1370629 - Report of browser being unresponsive on www.lematin.ch and requiring force kill

Lawrence Mandel [:lmandel] (use needinfo)

Reporter

Description

•

7 years ago

Reported on the ESR list with Firefox 52.1 and 45.9. I'm guessing at the component based on the number of network requests but cannot reproduce on OS X.

Using FF 45.9.0.6310 & Windows 7.
(1) Start FF
(2) goto this URL www.lematin.ch (newspaper in Geneva, Switzerland)
Results: Browser waits for the page to load for two-three minutes to load (but would actually load);
Results: Other browsers, No issue;
(4) Close browser
Browser hangs and requires a kill process.
(5) Restart Browser and Try different web sites, even ones that were ok before;
Results: Browser waits for web site for over two / three minutes;
(5) Kill Process, Restart browser and repeat step 2 and 5:
Same Result;
(6) Kill Process, Replace FF user profile and repeat step 2 and 5:
Same Result;
(7) Uninstall FF for users who were affected; Install FF 52.1.0.6316
Issue no longer reproducible

Link to mailing list thread https://mail.mozilla.org/private/enterprise/2017-May/007712.html

Valentin Gosu [:valentin] (he/him)

Comment 1

•

7 years ago

> (2) goto this URL www.lematin.ch (newspaper in Geneva, Switzerland)
[FYI] This loaded in 30 seconds for me on Firefox 55, with a fast network and computer, in e10s.
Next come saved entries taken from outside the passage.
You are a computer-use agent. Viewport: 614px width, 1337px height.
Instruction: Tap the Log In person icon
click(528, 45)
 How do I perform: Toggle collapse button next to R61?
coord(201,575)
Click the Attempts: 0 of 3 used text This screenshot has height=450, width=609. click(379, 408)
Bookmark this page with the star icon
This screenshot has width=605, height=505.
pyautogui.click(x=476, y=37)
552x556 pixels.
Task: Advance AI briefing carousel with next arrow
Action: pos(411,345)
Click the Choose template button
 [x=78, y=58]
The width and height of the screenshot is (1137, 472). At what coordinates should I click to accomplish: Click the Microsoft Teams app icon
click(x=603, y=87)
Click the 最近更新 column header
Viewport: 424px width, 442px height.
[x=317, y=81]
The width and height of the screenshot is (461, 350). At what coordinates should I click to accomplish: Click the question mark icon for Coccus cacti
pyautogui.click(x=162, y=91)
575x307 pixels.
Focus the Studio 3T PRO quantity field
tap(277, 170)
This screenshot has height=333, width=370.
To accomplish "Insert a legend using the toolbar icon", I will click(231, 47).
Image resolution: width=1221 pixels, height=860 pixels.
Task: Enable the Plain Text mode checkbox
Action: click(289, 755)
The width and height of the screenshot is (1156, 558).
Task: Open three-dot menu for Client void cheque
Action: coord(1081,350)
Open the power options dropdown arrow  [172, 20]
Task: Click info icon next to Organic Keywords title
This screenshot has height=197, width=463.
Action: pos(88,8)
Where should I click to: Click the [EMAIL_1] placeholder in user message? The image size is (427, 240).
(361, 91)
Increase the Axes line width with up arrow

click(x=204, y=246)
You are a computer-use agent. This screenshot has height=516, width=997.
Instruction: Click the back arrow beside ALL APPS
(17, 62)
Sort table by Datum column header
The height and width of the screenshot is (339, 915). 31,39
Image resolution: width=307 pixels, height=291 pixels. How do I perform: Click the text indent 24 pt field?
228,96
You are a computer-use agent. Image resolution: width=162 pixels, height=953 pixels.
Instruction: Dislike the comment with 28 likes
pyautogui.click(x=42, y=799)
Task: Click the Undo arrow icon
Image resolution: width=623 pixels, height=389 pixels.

> (6) Kill Process, Replace FF user profile and repeat step 2 and 5:
> Same Result;

This I take to mean that replacing the profile and going back to www.lematin.ch still causes the hang, but that simply replacing the profile would prevent the browser from hanging on other websites.

> (7) Uninstall FF for users who were affected; Install FF 52.1.0.6316
> Issue no longer reproducible

I'm wondering if it's still worth trying to fix this, since 45.9 is approaching EOL.
A lot of work has been done since then, and I doubt that there is a single feature that we can uplift to fix this.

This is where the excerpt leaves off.